- Battle of Chevilly: Part of the siege of Paris and the Franco-Prussian War
| Date | September 30, 1870 |
| Location | Chevilly, France48°45′59″N 2°21′12″E﻿ / ﻿48.7663°N 2.3533°E |
| Result | German victory |

Belligerents
- North German Confederation Prussia;: France

Commanders and leaders
- Wilhelm von Tümpling: Joseph Vinoy

Strength
- Portions from the VI Corps: 20,000 Infantry

Casualties and losses
- 441: 2,120

= Battle of Chevilly =

Battle during the 1870 siege of Paris

The battle of Chevilly was fought during the siege of Paris.
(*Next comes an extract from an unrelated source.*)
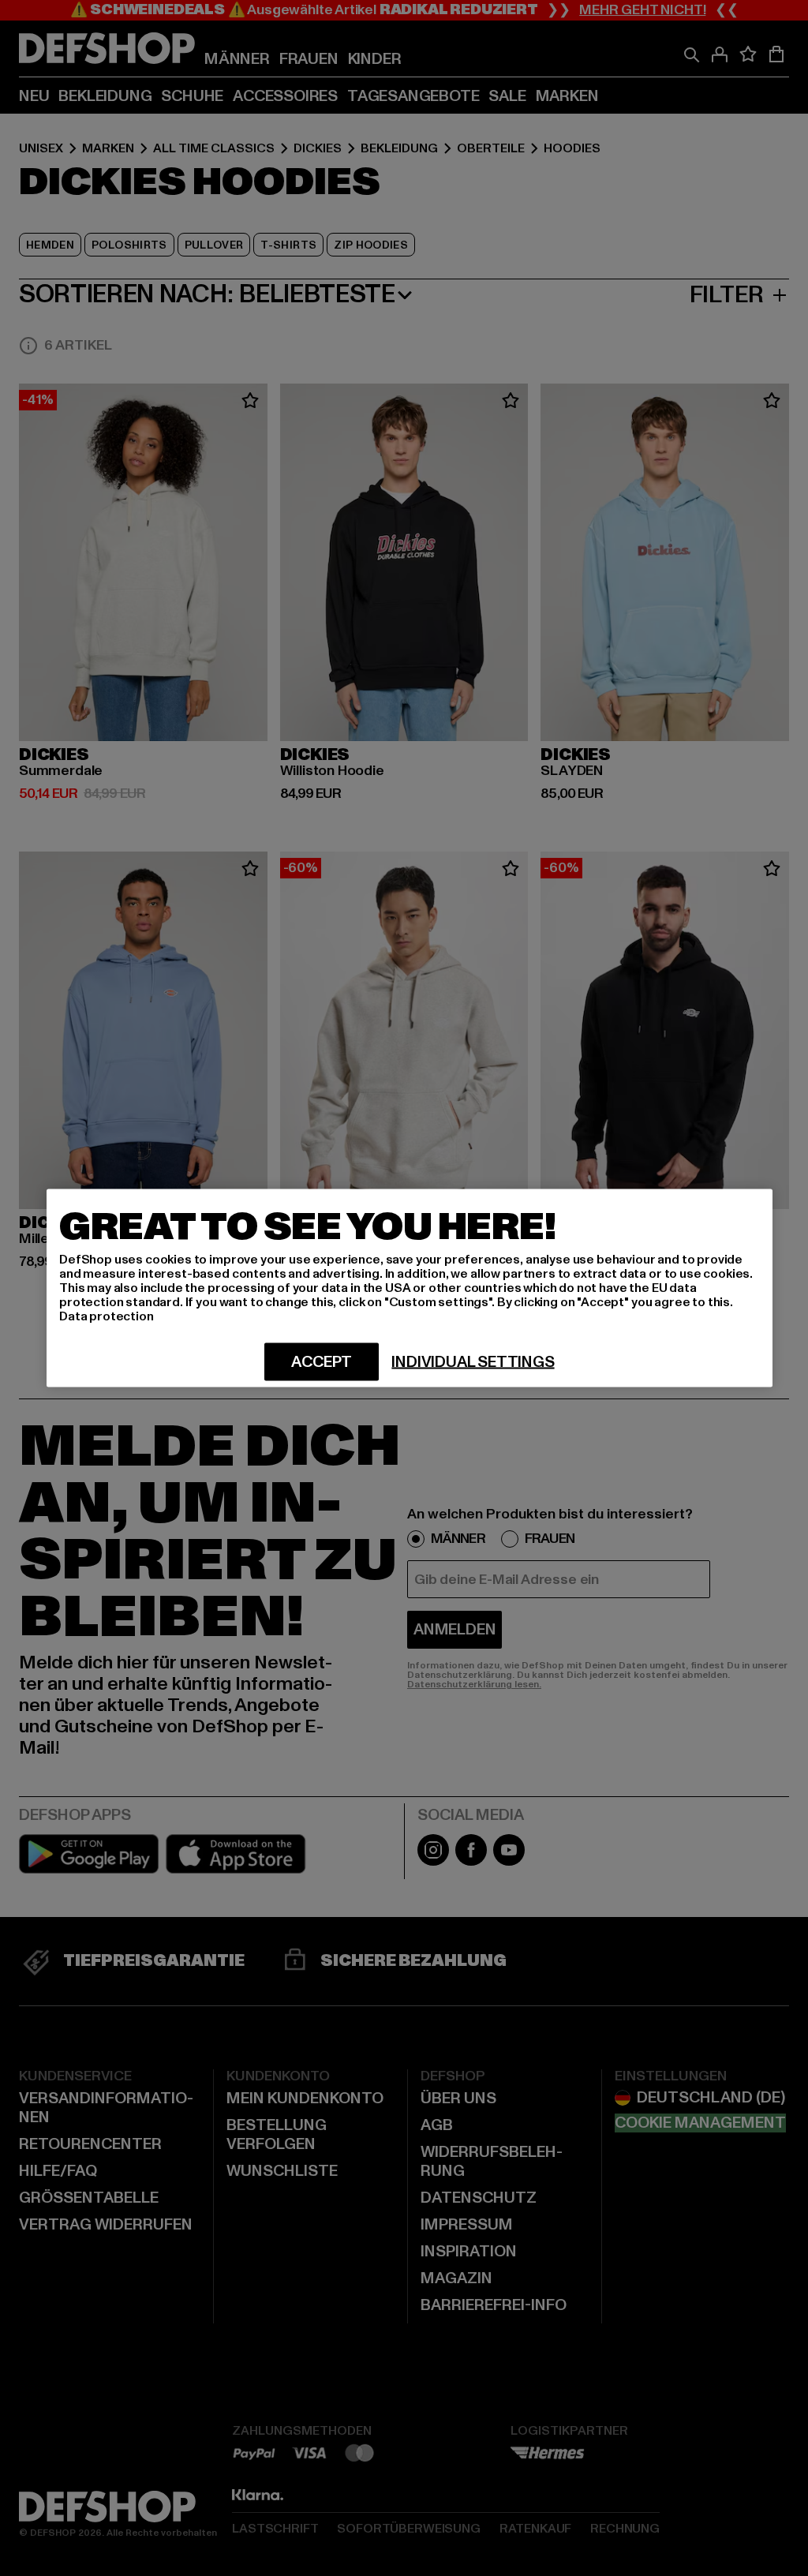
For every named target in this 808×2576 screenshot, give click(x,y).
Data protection (106, 1316)
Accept (321, 1362)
The battle was the second French sortie from Paris against the German armies. On 30 September 1870 General Joseph Vinoy attacked the Prussian VI Corps at Chevilly and was easily repulsed.

The Prussian VI Corps commanded by General von Trumpling repulsed an attempt by the French army from Paris led by General Joseph Vinoy. The French army in the battle suffered greater losses than the Prussian army.
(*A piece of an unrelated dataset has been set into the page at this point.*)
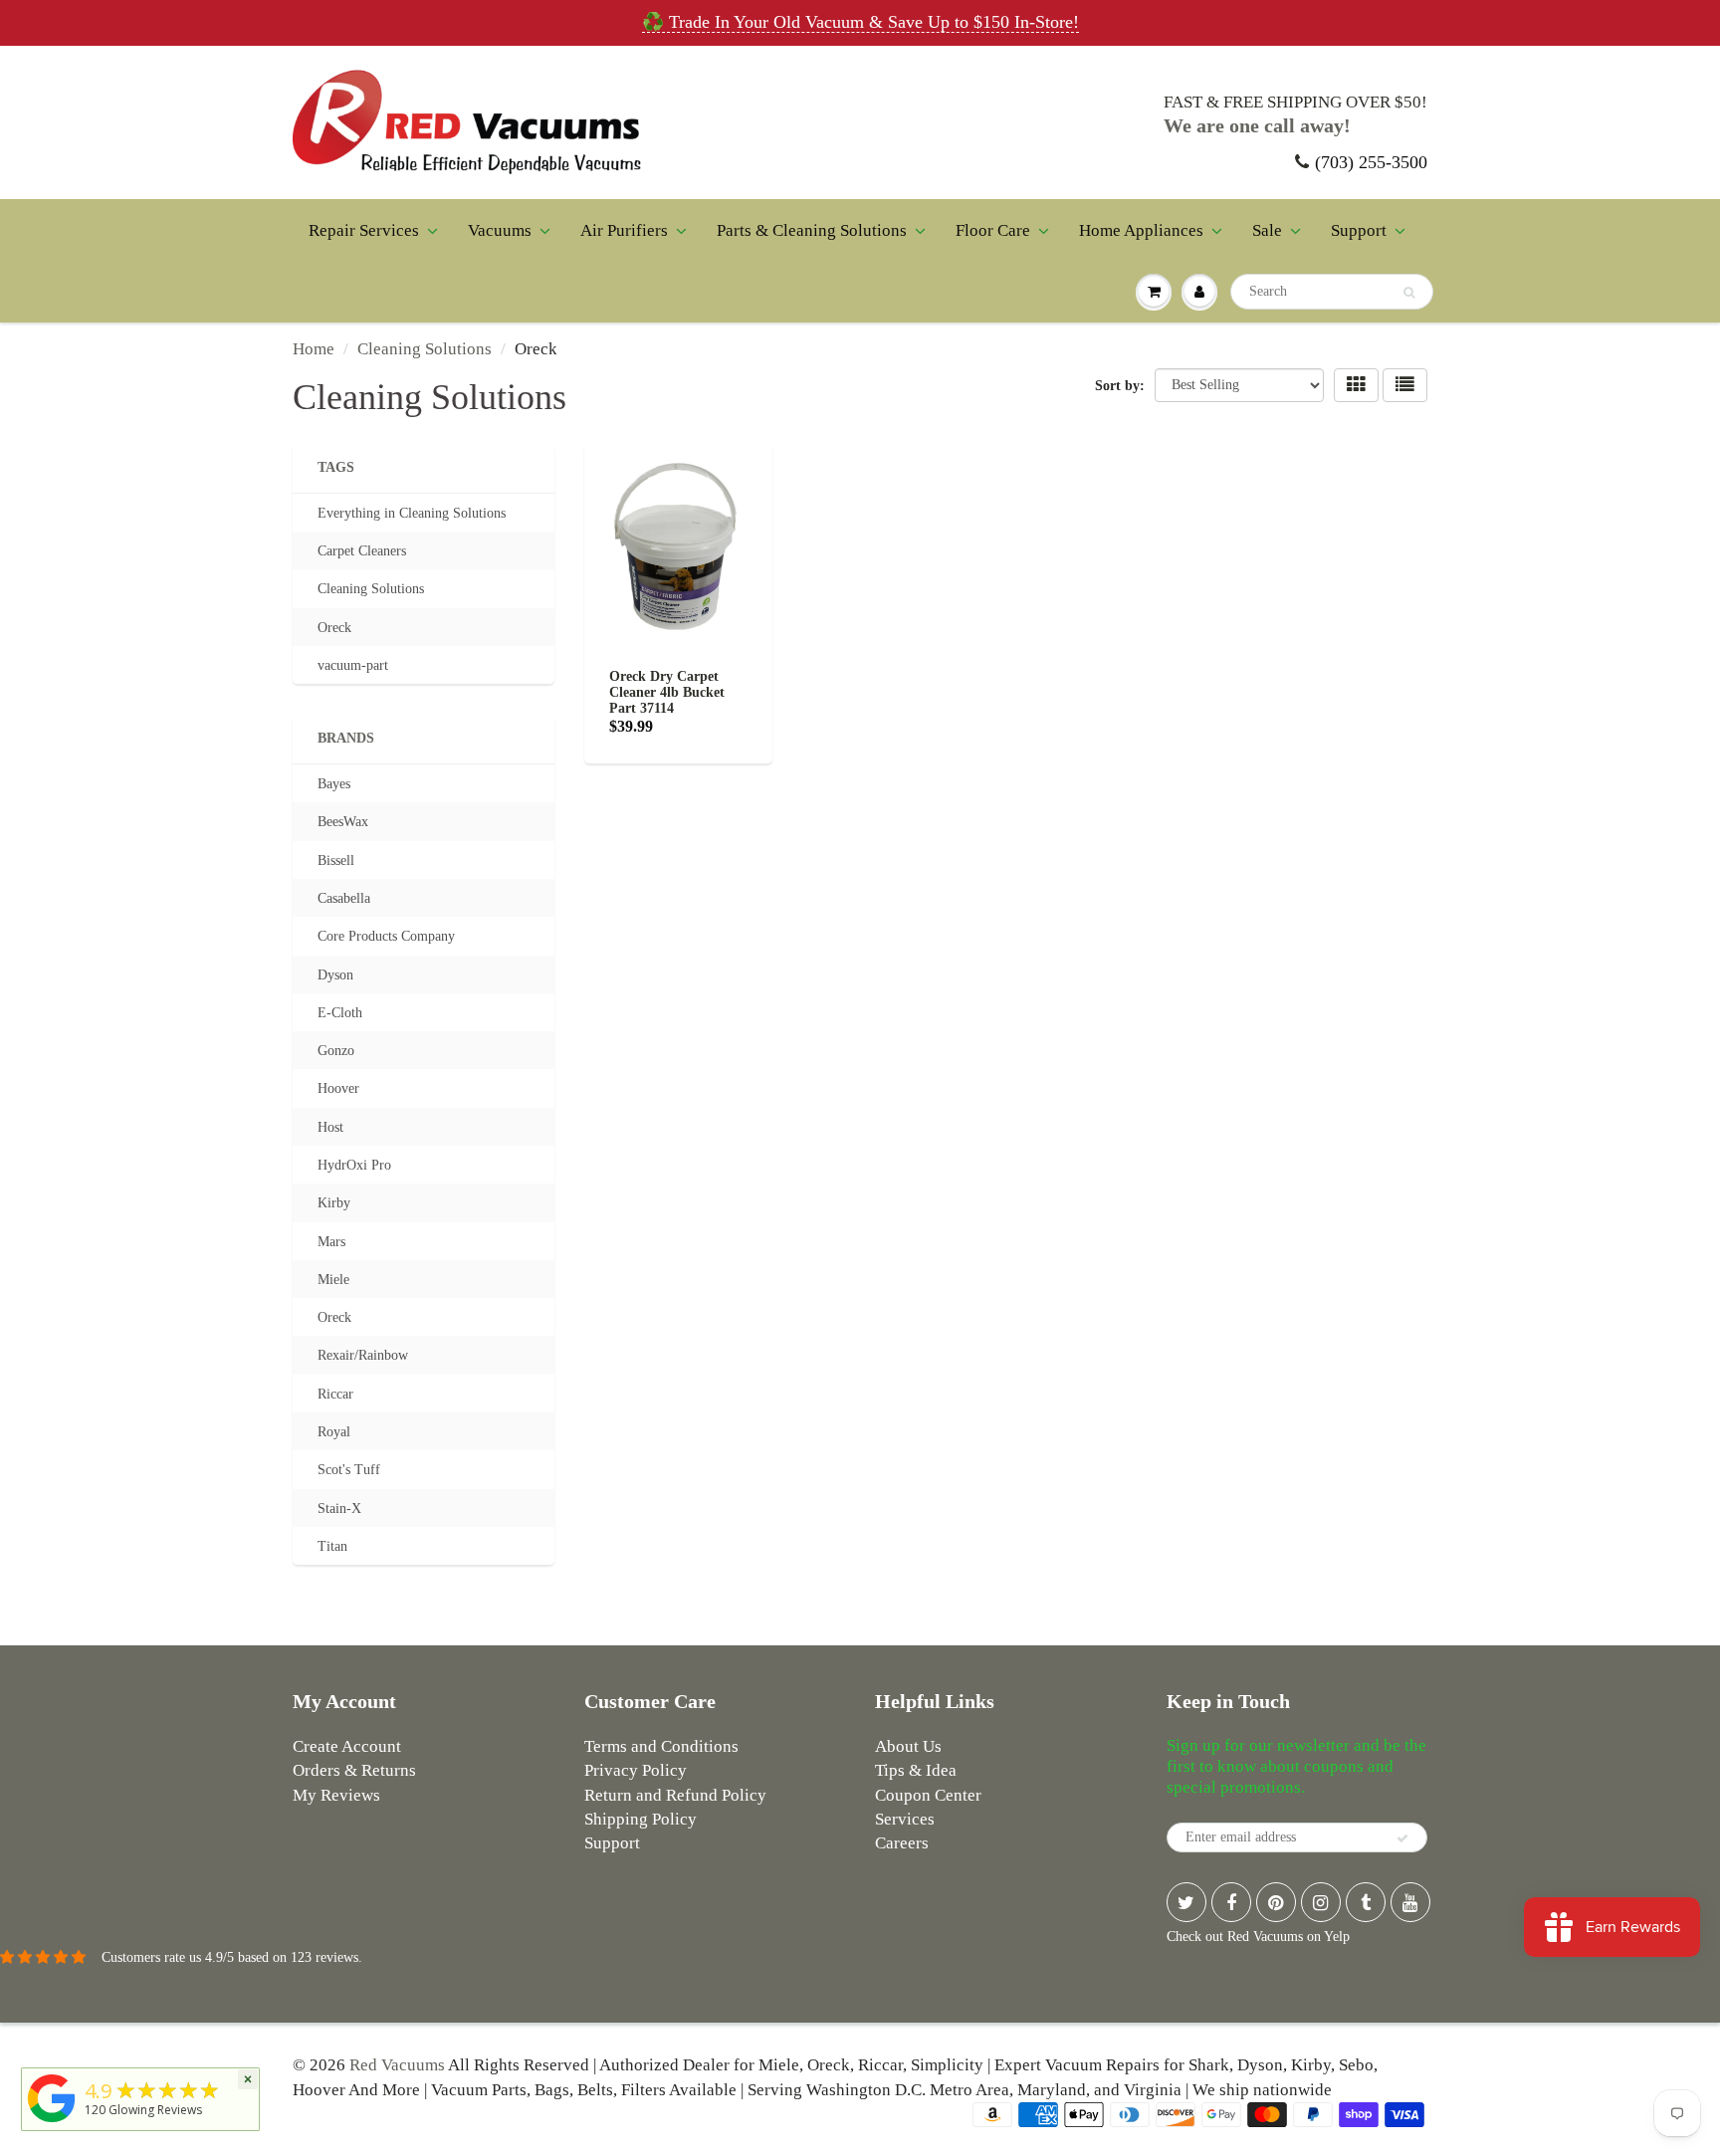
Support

The Crown Prince of Prussia, later Emperor Frederick III of Germany, wrote in his diary:General Vinoy - who commanded a corps including all regular forces finally of France during the war, has conducted an "attack reconnaissance" nonsense on the left bank of the Seine on September 30, 1870: with 20,000 men, under the cannons of the fortresses of Bicêtre and Ivry, he proceeded to raid the villages of L'Hay, Chevilly and Thiaïs. The Prussian VI Corps had no difficulty crushing and forcing Vinoy's forces to flee in chaos. Due to large losses, the French requested a ceasefire for burial and sending wounded soldiers to the rear.Two weeks after the defeat at the Battle of Chevilly, Vinoy sortied out again on October 13 in the Battle of Châtillon, which also ended in a French defeat.